**PROVIDED PASSAGE**


 

[13] To foster this helpful process of questioning, it is encouraging that the document notes that programs of sex education “should avoid simply requiring compliance with approved or rejected behaviors, but should emphasize the exploration of why certain behaviors are rejected because they are damaging, why and how some pressures should be resisted, and what differentiates mature and rewarding sexual love from exploitative and demeaning forms” [lines 856-860]. Perhaps in this way, not distinguishing right from wrong but discerning love from harm, the church can come to a new understanding of what ‘natural’ behavior means, more in line with Catherine LaCugna’s definition: “What is most ‘natural’ is what corresponds most fully to right relationship at all levels: we to others, to the earth, to God, to ourselves.”[11]

 

Conclusion

[14] This proposed social statement on human sexuality begins in the context of love, and that is where I would like to conclude as well. Cynthia Moe-Lobeda writes, “We are given a lifework: to receive God’s love; to love God with heart, mind, soul, and strength; and to love neighbor as self. We are here to let God work through us, in us, and among us to bring healing from all forms of sin that would thwart God’s gift of abundant life for all. This is our vocation as Christ’s body on earth today.”[12] Our sexuality is one fundamentally, inextricably human means through which we love others and receive their love back, and through which we experience and share the love of God. “Human Sexuality: Gift and Trust” offers some excellent guidelines for how we might best accomplish this lifework to which God calls us.


 

[1] Catherine LaCugna, God For Us, (San Francisco, CA: HarperSan Francisco, 1973), 404.

(Dataset excerpts)
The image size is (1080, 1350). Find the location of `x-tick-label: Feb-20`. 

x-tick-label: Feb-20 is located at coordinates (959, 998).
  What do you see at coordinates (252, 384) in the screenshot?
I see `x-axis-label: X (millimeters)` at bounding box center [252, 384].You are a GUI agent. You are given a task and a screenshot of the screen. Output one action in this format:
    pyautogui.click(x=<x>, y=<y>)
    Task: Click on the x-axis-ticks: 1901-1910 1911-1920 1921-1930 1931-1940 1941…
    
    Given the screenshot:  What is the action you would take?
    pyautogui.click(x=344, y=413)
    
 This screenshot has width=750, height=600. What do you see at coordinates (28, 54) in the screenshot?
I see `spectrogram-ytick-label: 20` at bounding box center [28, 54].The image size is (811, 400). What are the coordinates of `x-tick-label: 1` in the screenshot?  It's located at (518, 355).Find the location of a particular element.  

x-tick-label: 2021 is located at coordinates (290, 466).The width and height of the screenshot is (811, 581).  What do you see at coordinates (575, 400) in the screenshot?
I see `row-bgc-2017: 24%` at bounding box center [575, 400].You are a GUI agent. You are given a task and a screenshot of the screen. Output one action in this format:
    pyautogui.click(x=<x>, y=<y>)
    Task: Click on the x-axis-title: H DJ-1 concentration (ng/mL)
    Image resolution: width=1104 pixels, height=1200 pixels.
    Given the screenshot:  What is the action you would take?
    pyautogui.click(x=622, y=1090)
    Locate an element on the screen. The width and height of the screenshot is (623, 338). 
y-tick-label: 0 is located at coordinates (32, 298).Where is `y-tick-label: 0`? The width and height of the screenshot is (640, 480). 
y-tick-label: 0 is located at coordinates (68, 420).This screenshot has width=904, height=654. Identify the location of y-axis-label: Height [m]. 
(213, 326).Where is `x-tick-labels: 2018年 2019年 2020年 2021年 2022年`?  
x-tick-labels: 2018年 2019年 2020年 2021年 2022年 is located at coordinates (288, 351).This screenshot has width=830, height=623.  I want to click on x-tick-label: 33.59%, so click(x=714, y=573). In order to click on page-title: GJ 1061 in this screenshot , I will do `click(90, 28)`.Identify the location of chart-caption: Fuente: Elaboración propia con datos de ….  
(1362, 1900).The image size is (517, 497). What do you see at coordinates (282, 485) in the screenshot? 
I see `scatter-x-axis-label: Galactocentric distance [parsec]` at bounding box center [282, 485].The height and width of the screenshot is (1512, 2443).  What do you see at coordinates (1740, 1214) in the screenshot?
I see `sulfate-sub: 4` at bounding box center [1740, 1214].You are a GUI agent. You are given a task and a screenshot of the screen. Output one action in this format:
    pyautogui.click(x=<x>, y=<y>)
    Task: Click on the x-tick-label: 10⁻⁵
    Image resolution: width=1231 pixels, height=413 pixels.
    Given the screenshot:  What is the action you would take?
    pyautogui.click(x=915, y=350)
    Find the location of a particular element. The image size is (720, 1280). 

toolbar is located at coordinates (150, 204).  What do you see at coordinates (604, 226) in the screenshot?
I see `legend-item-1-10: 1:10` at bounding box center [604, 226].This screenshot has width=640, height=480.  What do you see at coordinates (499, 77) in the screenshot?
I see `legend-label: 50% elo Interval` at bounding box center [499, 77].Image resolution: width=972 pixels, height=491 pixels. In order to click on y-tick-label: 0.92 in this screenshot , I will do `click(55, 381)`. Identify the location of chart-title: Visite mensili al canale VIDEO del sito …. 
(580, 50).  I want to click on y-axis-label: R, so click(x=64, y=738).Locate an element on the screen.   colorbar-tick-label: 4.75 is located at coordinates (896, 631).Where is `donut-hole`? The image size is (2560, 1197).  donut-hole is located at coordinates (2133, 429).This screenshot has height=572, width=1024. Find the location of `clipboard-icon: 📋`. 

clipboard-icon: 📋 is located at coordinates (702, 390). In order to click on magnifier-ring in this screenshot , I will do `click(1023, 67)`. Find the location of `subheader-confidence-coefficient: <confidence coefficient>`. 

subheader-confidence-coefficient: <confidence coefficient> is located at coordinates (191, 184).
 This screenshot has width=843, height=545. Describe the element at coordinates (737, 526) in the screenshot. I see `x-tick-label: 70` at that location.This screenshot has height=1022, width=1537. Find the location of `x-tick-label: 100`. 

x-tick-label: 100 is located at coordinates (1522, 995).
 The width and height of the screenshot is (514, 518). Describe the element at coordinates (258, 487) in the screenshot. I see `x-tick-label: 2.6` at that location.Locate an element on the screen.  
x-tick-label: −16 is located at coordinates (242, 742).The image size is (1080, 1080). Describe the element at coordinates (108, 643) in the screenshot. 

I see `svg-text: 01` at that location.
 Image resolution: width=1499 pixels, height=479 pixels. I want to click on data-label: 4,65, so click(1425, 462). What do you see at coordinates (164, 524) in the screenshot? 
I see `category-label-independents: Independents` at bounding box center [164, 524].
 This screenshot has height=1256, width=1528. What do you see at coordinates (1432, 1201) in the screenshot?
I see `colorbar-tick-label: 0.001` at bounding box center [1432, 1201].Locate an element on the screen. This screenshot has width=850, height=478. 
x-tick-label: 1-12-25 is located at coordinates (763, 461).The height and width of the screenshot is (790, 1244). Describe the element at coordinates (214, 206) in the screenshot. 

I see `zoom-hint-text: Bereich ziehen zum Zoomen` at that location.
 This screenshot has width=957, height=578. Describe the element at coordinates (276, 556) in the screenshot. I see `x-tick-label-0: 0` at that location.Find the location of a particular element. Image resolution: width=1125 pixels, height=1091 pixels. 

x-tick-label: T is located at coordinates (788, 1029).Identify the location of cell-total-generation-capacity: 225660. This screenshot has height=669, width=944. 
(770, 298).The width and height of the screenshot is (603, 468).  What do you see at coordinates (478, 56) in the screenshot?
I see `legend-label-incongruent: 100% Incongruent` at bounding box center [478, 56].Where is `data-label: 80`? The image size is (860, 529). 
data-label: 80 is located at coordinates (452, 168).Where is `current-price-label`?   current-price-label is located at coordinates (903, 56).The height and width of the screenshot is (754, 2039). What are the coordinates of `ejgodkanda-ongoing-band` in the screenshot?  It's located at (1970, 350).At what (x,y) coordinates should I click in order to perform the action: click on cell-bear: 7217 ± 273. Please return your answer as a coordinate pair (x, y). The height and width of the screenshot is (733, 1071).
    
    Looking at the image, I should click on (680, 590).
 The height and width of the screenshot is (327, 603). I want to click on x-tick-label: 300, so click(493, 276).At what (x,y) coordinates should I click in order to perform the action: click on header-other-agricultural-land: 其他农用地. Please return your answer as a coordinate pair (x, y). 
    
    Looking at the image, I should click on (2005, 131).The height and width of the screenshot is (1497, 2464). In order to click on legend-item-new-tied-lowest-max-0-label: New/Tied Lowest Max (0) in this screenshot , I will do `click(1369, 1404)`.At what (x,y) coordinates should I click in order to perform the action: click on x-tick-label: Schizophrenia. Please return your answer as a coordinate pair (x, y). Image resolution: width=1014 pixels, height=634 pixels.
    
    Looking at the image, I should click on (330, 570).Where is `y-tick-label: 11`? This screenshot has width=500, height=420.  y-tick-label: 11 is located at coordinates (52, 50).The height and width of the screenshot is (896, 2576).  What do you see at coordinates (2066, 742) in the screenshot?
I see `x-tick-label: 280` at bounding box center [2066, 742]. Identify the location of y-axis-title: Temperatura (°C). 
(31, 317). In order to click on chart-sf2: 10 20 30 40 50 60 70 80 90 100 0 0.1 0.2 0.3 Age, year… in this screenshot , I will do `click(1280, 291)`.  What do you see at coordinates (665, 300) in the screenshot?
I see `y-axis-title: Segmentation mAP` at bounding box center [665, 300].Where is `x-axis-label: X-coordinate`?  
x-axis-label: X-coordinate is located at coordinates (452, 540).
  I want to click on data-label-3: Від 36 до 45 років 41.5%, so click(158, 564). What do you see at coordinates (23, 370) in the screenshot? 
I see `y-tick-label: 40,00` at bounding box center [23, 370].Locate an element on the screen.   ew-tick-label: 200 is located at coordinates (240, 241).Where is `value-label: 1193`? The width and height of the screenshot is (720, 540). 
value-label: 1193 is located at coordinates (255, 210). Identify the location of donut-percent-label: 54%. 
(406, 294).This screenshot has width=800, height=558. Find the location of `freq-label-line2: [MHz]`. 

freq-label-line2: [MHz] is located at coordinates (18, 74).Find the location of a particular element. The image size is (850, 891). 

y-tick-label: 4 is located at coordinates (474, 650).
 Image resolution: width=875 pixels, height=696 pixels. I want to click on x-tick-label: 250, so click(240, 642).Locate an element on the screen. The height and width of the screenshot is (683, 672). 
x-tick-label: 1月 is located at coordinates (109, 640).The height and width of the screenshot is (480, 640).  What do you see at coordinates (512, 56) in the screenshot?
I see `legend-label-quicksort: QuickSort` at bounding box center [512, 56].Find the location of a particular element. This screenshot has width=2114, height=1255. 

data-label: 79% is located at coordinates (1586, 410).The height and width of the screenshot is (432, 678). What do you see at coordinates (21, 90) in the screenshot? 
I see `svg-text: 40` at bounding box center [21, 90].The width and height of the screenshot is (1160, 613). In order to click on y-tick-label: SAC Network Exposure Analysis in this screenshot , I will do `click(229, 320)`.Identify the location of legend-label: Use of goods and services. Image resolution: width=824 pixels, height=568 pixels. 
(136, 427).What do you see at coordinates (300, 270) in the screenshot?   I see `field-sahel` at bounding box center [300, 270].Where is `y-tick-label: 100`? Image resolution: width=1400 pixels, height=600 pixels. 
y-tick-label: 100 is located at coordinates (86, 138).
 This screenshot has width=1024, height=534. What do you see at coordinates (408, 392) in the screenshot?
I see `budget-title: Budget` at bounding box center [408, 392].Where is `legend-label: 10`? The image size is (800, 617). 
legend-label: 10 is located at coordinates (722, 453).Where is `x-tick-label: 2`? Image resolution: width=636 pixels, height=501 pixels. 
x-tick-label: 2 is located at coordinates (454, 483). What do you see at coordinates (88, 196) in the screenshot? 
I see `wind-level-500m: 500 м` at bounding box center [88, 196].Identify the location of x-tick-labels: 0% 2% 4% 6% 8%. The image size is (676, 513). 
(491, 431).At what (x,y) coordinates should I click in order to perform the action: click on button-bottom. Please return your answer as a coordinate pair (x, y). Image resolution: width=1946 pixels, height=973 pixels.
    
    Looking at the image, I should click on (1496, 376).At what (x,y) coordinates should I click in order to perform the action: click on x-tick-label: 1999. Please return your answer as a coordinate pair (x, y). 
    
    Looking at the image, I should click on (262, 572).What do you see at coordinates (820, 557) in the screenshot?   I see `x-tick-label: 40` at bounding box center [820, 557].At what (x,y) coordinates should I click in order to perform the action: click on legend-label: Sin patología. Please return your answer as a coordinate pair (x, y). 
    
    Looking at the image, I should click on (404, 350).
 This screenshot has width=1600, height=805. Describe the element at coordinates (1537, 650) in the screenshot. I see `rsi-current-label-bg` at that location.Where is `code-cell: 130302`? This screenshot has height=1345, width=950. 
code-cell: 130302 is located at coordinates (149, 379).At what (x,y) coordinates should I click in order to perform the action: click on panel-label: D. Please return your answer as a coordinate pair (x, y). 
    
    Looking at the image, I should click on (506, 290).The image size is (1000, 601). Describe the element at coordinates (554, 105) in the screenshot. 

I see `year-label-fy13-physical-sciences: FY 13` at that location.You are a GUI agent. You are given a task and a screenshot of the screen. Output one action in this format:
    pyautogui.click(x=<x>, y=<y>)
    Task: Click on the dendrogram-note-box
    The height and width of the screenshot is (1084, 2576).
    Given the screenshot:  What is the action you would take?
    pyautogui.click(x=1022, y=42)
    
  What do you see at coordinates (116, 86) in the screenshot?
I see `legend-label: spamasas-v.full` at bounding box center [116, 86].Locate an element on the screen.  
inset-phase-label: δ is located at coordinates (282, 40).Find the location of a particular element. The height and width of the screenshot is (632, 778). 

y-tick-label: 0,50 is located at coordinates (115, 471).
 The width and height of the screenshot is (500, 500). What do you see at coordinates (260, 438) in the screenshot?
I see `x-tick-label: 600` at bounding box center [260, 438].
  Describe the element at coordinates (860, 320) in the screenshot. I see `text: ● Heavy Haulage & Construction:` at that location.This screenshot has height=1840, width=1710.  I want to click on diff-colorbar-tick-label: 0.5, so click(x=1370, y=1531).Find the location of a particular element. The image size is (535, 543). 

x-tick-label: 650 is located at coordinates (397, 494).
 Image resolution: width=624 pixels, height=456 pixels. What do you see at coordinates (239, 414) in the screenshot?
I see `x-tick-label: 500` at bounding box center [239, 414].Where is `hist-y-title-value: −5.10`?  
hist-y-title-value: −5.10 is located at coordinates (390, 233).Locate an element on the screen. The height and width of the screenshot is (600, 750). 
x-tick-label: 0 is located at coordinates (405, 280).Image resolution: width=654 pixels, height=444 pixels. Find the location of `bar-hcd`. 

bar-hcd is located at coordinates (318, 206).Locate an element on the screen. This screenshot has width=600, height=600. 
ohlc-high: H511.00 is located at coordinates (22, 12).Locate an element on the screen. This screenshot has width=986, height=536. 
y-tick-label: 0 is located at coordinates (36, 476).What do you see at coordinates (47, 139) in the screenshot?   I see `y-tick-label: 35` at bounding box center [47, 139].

**QUESTIONS TO ANSWER**
a - In the human sexuality passage, how does Catherine LaCugna define what is most "natural"?
b - Reproduce everything in the human sexuality passage from "[14] This proposed" down to "God calls us.".

**ANSWER SECTION**
a - What is most "natural" is what corresponds most fully to right relationship at all levels: we to others, to the earth, to God, to ourselves.

b -
[14] This proposed social statement on human sexuality begins in the context of love, and that is where I would like to conclude as well. Cynthia Moe-Lobeda writes, “We are given a lifework: to receive God’s love; to love God with heart, mind, soul, and strength; and to love neighbor as self. We are here to let God work through us, in us, and among us to bring healing from all forms of sin that would thwart God’s gift of abundant life for all. This is our vocation as Christ’s body on earth today.”[12] Our sexuality is one fundamentally, inextricably human means through which we love others and receive their love back, and through which we experience and share the love of God. “Human Sexuality: Gift and Trust” offers some excellent guidelines for how we might best accomplish this lifework to which God calls us.